Your question was not so clear for me. What ever i understood from ur question pl. find the solution below:

You can create 2 vlans and plug them into the respective Vlan ports. But you switch should support for that and you should have one more layer 3 equipment for routing.

townofnewmarket Wed, 01/31/2007 - 12:40

OK, here's the important part I guess, lol!

I have 2 PCs. Each PC has 2 NICs.

The first NIC attaches to the 192 net.

The 2nd NIC attaches to the 10 net.

There is no static route between them, basically they are treated as 2 very separate networks that never communicate with each other.

The consultant was saying I could save a switch by just plugging the line that comes from the 10 router right into my 192 switch and the 2 networks would coexist peacefully on my switch.

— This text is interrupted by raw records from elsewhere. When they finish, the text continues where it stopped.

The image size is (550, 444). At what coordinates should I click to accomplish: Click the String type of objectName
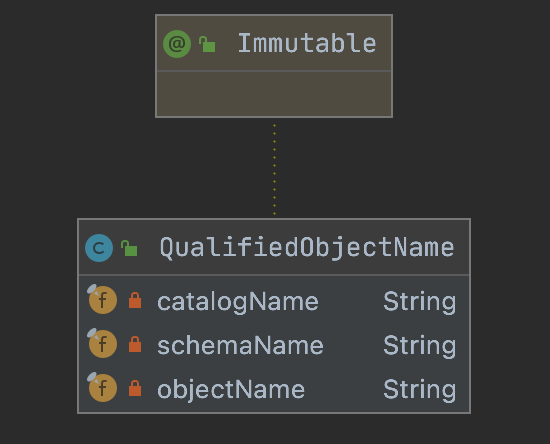click(420, 390)
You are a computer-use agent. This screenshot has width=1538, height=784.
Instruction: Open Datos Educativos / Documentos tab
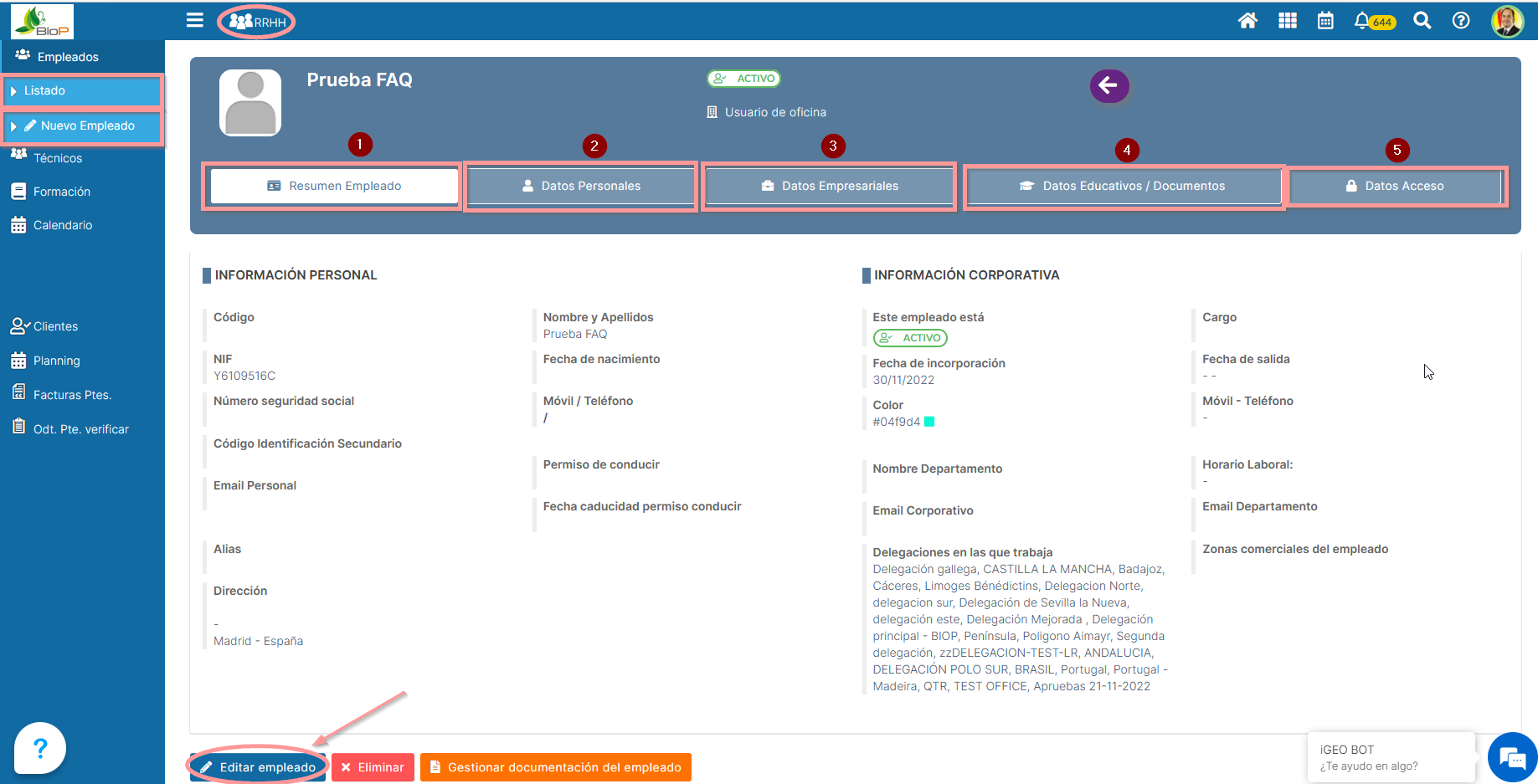pyautogui.click(x=1123, y=186)
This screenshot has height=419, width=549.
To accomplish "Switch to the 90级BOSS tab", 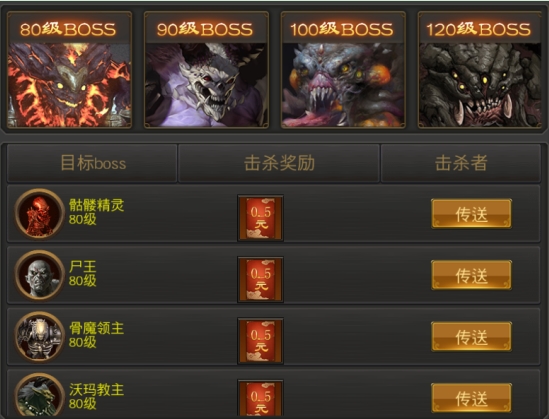I will (206, 70).
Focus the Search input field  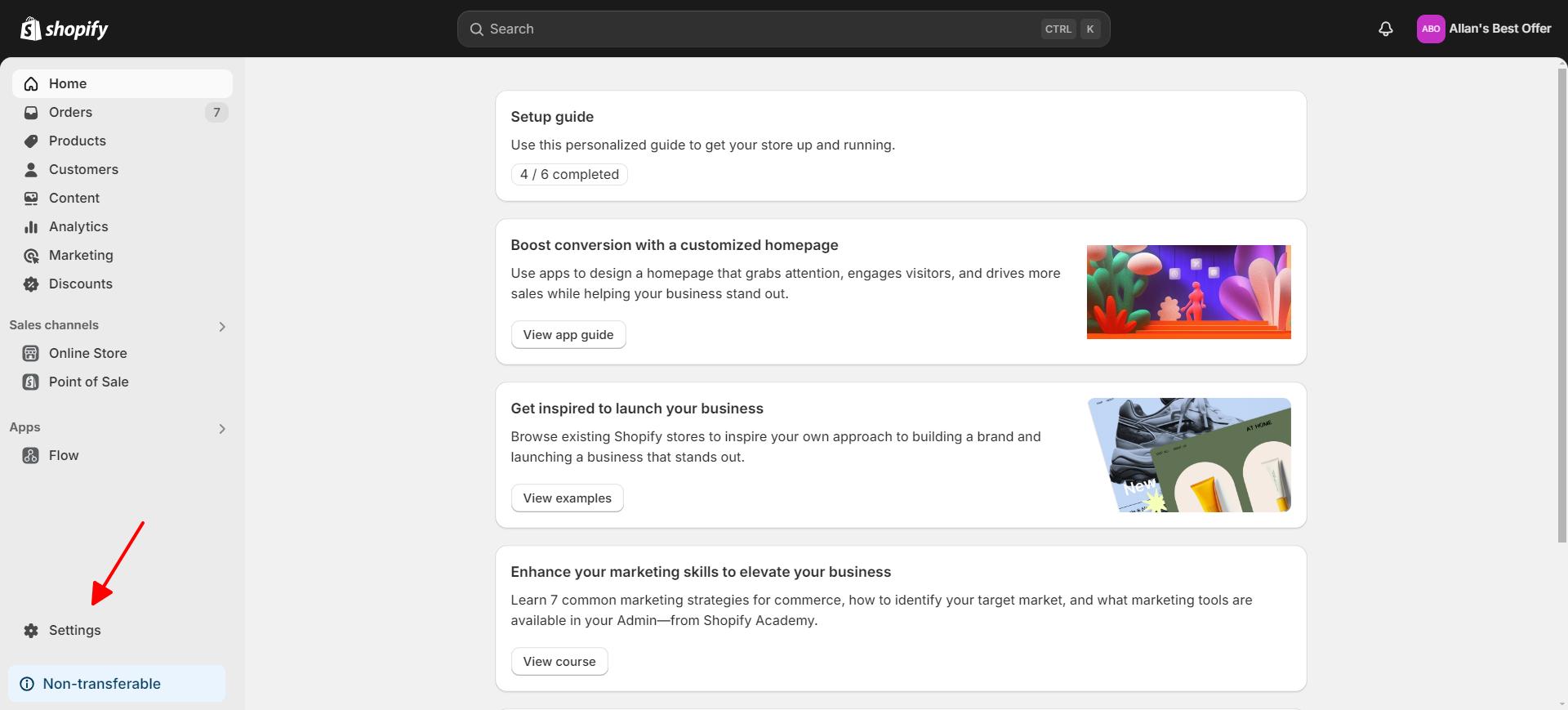click(x=760, y=29)
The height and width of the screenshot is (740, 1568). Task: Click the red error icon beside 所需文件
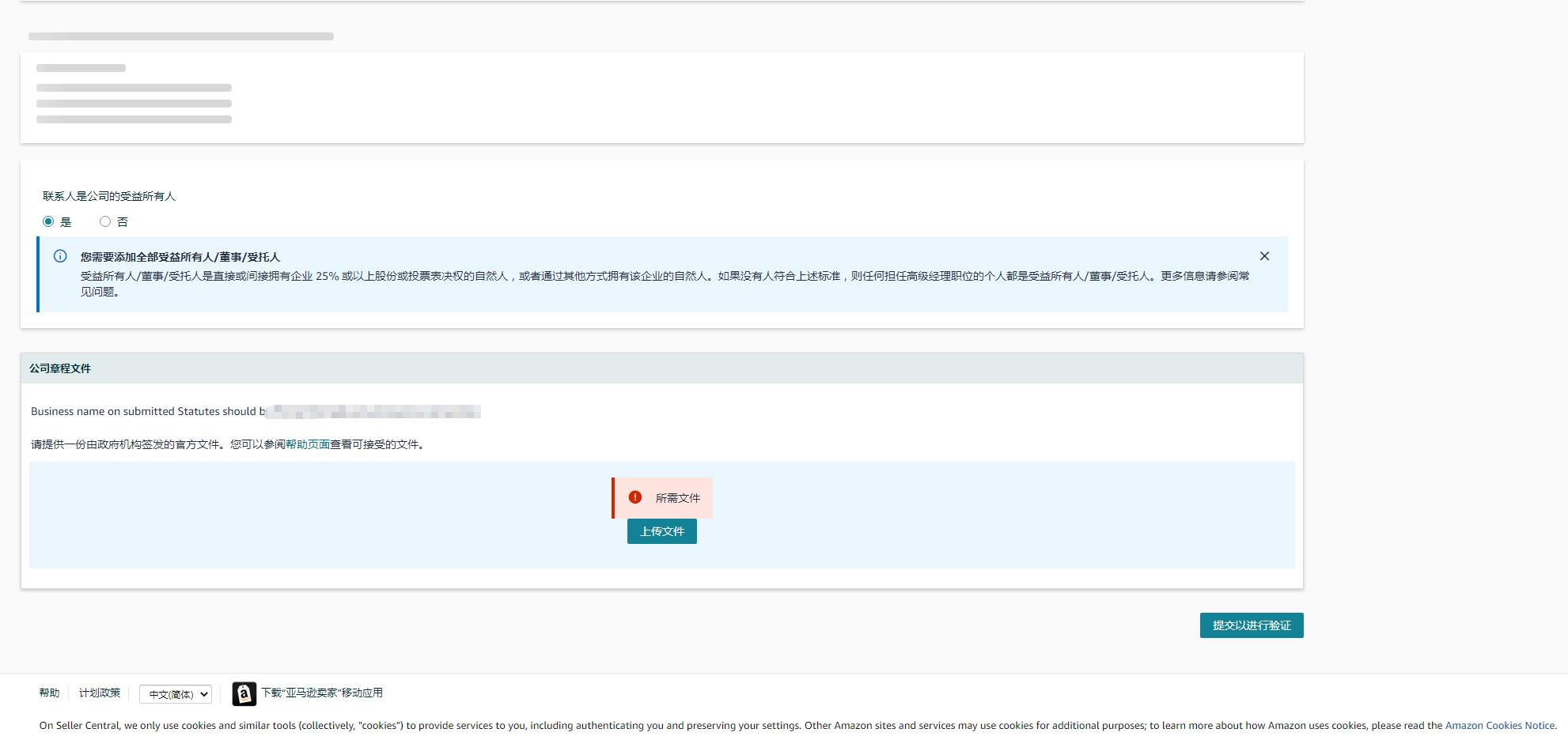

So I am just wondering if that is correct or not! I hope this is clearer. I know with a repeater this would be fine, not so sure with a switch.

Correct Answer
DELL ACORD Wed, 01/31/2007 - 12:58

You can configure on the switch ports 1-12 for vlan x and ports 13-24 for vlan y. Of course if you have a 24 port switch that supports VLANing. Without a layer 3 device the two vlan's/subnets will not talk to each other. Some intsances it is best practices to seperate inside from outside traffic on seperate switches. Hope this helps.